W tym przypadku była to opłata za okazanie ciała  aby sie pożegnać a nie ubranie!!!!!!!! Za ubranie zmarłej ,opłatę pobrał zakład pogrzebowy! Jeśli ktoś ma problem ze zrozumieniem artykułu to niech nie pisze komentarzy!!! 

m
mieszko
Oburzona proszę czytać ze zrozumieniem. Ja nie napisałem, ze popieram takie dzialania ale nie uważam tego za skandal ponieważ jest to norma od dawien dawna. I to nie jest oplata za okazanie tylko ubranie. Sam placilem za ubranie bliskiej osoby i to juz 10 lat temu.
W
Wiarygodna
Cebula.
J
Jadwiga
Cebula to ty jesteś jak twierdzisz ze do obowiązku należy ubranie. Okrycie!!!! A to różnica. A to ze są naciągacze to fakt bo im nie wolno ubierać i brać za to kasę. Szpital nie może świadczyć usług pogrzebowych a ubranie zwłok to nic innego jak usługa pogrzebowa. Mogą a nawet musza za darmo umyć i okryć a potem wydać rodzinie lub zakładowi pogrzebowemu. Rodzina tez może ubrać sama w prosektorium. Wystarczy przeczytać ustawę o chowaniu zmarłych .
D
Daria
Moj tata zmarl nie caly miesiac temu. W prosektorium wzieli ode mnie i brata sto złotych za ubranie taty. To bylo w szpitalu Juraszu.
W
Wiarygodna
Wiekszość nie potrafi czytać ze zrozumieniem. Obowiązkiem jest wydanie, umycie i ubranie. A co dalej? Myślicie, że człowiek martwy wygląda jak za życia? Polecam poczytać o procesach posmiertnych przed wypowiedzeniem się oburzonych. Jestem pewna, że niejeden z Was nie podjąłby się zadania, jakim jest estetyczna cześć przygotowania do pochówku.
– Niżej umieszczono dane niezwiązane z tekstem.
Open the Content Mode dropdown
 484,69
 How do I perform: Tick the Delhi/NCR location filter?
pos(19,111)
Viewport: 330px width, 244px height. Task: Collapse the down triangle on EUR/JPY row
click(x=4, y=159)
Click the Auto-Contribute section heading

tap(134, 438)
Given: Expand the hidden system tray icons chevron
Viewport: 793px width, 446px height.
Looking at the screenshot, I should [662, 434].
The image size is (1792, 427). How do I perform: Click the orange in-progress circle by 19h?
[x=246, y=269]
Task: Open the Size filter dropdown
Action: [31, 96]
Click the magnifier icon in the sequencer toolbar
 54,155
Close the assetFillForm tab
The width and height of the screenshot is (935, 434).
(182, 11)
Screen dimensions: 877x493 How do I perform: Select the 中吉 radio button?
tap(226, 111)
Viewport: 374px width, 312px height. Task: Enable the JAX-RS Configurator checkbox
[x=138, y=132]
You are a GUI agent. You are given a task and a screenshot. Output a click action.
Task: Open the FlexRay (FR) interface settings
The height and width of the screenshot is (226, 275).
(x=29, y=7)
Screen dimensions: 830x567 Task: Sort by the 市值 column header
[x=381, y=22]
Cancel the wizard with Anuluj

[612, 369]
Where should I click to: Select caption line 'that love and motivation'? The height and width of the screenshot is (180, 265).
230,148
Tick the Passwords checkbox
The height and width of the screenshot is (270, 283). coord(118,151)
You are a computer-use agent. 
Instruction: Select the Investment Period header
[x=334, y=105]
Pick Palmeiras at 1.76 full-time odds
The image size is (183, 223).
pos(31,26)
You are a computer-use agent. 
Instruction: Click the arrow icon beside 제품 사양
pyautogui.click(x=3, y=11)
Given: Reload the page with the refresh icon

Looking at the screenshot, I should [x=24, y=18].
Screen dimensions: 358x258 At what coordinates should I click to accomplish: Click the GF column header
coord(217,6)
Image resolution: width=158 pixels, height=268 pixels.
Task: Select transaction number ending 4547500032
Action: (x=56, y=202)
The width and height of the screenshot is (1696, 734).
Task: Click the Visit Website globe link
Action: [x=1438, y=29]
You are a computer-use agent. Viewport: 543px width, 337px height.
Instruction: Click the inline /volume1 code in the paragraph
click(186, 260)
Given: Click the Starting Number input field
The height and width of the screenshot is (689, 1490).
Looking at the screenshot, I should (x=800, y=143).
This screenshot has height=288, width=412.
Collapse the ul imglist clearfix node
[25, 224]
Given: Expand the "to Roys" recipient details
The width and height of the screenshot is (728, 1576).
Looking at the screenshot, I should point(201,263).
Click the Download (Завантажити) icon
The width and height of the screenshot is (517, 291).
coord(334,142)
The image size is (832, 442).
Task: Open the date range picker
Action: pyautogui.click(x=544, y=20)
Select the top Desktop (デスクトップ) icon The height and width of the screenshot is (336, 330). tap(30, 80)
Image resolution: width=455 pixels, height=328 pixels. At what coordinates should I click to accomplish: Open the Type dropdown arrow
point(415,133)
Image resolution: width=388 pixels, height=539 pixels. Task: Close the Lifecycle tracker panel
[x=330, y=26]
Typowa cebula.
u
umk jest pazerny
W dniu 10.07.2017 o 20:16, mieszko napisał:

Nie za okazanie a pewnie za ubranie toc to norma.Wszędzie tak robią, ale mi tez skandal.

 

Pewnie im mało płaci toruński rektorek rządzący tzw. szpitalami uniwersyteckimi?

m
mieszko
Nie za okazanie a pewnie za ubranie toc to norma.Wszędzie tak robią, ale mi tez skandal.
M
Magda
Biziel najgorszy szpital,dwa razy przyjechałam na izbe przyjec i zostalam delikatnie mówiąc wyśmiana (raz mialam takie bole ze ledwo stalam na nogach)
K
Kamila
Moja mama zmarła 16listopada 2015r. Też w Bizielu. Rozpoznanie czy to ona i ubranie, Chcieliśmy ja sami ubrać tam przed pogrzebem. Ale ozabronili i powiedzieli że tylko oni mogą i trzeba zapłacić. Spytalismy się ile to oni 100 w górę. A że miałam tylko 50 zł to to wzieli i do szuflady.
f
facet57
W dniu 10.07.2017 o 11:11, Córka napisał:

Dokładnie to samo przeszliśmy w Juraszu...

Ja również  w  Juraszu  miałem  taką  sytuację  6   lat   temu!!